Dr Who Quiz part 1.jpg
 
1 William Hartnell
2 Gallifrey
3 Peter Capaldi
4 Susan Foreman
5 Billie Piper
6 TARDIS
7 Never been revealed
8 Roger Delgado, Peter Pratt, Geoffrey Beavers, Anthony Ainley, Gordon Tipple, Eric Roberts, Derek Jacobi, William Hughes, John Simm, Michelle Gomez, Sacha Dhawan
9 Daleks, presumably
10 Catchphrases include "Allonsy" "I'm sorry, I'm so sorry" "Geronimo" "Bowties are cool"
 
1 William Hartnell
2 Gallifrey
3 Peter Capaldi
4 Susan Foreman
5 Billie Piper
6 TARDIS
7 Never been revealed
8 Roger Delgado, Peter Pratt, Geoffrey Beavers, Anthony Ainley, Gordon Tipple, Eric Roberts, Derek Jacobi, William Hughes, John Simm, Michelle Gomez, Sacha Dhawan
9 Daleks, presumably
10 Catchphrases include "Allonsy" "I'm sorry, I'm so sorry" "Geronimo" "Bowties are cool"
You missed a few catchphrases.
 
clickbait.jpg
 
The AI is clearly not a fan of Classic Who.

Other catchphrases:

"When I say 'run', RUN!"
"Reverse the polarity of the neutron flow."
"Would you like a jelly baby?"

All correct, People were using this to do other types of quizzes too. I just thought it could be fun
 
"Reverse the polarity of the neutron flow."
Does that one really count? Though considered by many to be the Third Doctor's catchphrase, its popularity comes mostly from the novelizations. Pertwee only spoke it onscreen twice, and one of those times was in The Five Doctors, which was after the novelizations popularized the saying.
I tried to change the parameters up a little.

quiz.jpg
Well, this one is a bit more challenging. Only going off the top of my head, meaning no cheating from doing any internet searches:
1 Don't know
2 Don't know
3 Sycorax
4 I was not aware the Doctor's mother was featured or even mentioned in The Big Bang
5 Don't know
6 Bowie Base 1
7 Idris
8 Trenzalore
9 I thought it was his actual name?
10 Don't know
 
The actual generated Answers to the quiz
quizanswers.jpg

#1 seems a bit like who's buried in Grant's Tomb but that's what it spit out.
 
Does that one really count? Though considered by many to be the Third Doctor's catchphrase, its popularity comes mostly from the novelizations. Pertwee only spoke it onscreen twice, and one of those times was in The Five Doctors, which was after the novelizations popularized the saying.
Due to my having read the Third Doctor in novel form a long time before being able to see his stories on PBS, how was I to know? It's still well-known Whovian technobabble that got overrun by that childish 'timey-wimey' crap in nuWho.
 
The actual generated Answers to the quiz
quizanswers.jpg

#1 seems a bit like who's buried in Grant's Tomb but that's what it spit out.
Number 4 is the one I'm scratching my head over. Tasha Lem was not seen or mentioned in The Big Bang. She was only in Time of the Doctor. And she most certainly was not the Doctor's mother.
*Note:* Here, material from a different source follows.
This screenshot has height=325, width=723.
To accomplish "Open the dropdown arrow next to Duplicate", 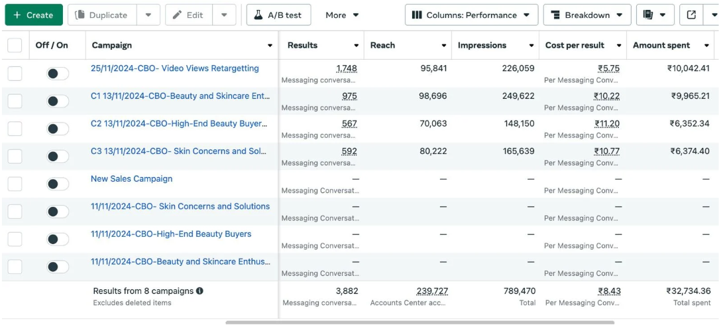I will [148, 15].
Indeed, none of the three characters in modern Who who could be considered to be the Doctor's mother were in The Big Bang. Those three being the Woman from TEOT (who RTD intended to be the Doctor's mother), Ohila from Night of the Doctor and Capaldi's second season (the actress has said she interpreted the character as being the Doctor's mother) and Tecteun (who basically adopted the Doctor).
 
A bit more Dr Who fun with ChatGPT. An 11 year old kid found that you can use it to create a text game. He used it for Harry Potter, but you can adapt it to other settings. Just adjust the prompt.

I don't have a way to host an image but below is the ChatGPT prompt I used.
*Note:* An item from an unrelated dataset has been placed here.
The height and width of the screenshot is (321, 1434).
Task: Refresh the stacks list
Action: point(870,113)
"You are a text-based video game where you give me options (A, B, C, and D) as my choices. The setting is Doctor. I am the Fifth Doctor and start out with 100 health."
 
I had a bit of fun with Chat GPT and asked it to make me a quiz so here are the questions and I'll post the other part with the answers later.. I screen captured my interaction when I asked it the question and the result it gave..

View attachment 32415

1. Jo Martin, if not someone before her or until the next retcon changes all of that around, again
2. Guildford, according to Tegan
3. That depends on how the Doctors are counted; add in the War Doctor, the regeneration used after the Dalek zaps Tennant but can control and discard the regeneration energy before his face changes, Morbius 8, how many comics and novels (the Sixth has 2 books retroactively mentioning different endings that ultimately trigger the event in the televised "Time and the Rani" as I recall) and audio adventures hinting at their own, etc...
4. The Doctor had none. It's part of the perception filtering system (via the telepathic circuits before they became anthropomorphized), just like how Hartnell had not two hearts as Ian found but one
5. That actress who was in that call girl diary show, Billie D Williams Pinball Arcade
6. TARDIS. Stands for Tiddleywinks And Really Dumb and Idiotic Statements
7. None has been scripted and aired yet, but everything else has been demystified so obviously the Doctor's real name is Chris Evans
8. Which one? Including television and audio source, quite a few exist.
9. Everyone loves to say Michael Grade, but the real answer is "The Macra", because everyone claims there's no such thing as the Macra (or the Zarbi or the Voord for that matter :biggrin:)
10. "Who am I!!!!!!!!!!!!" since it's clear Xoanon pushed out the questions. :razz::nyah::guffaw:

@The Wormhole got it

Here's the answers the AI made up

View attachment 32427

Wouldn't the disclaimer come first as part of the automated quiz creation? Oh well, just whip out one more conditional if/then/else/case/munchies statement. It's an amusing test for the server farm generating it.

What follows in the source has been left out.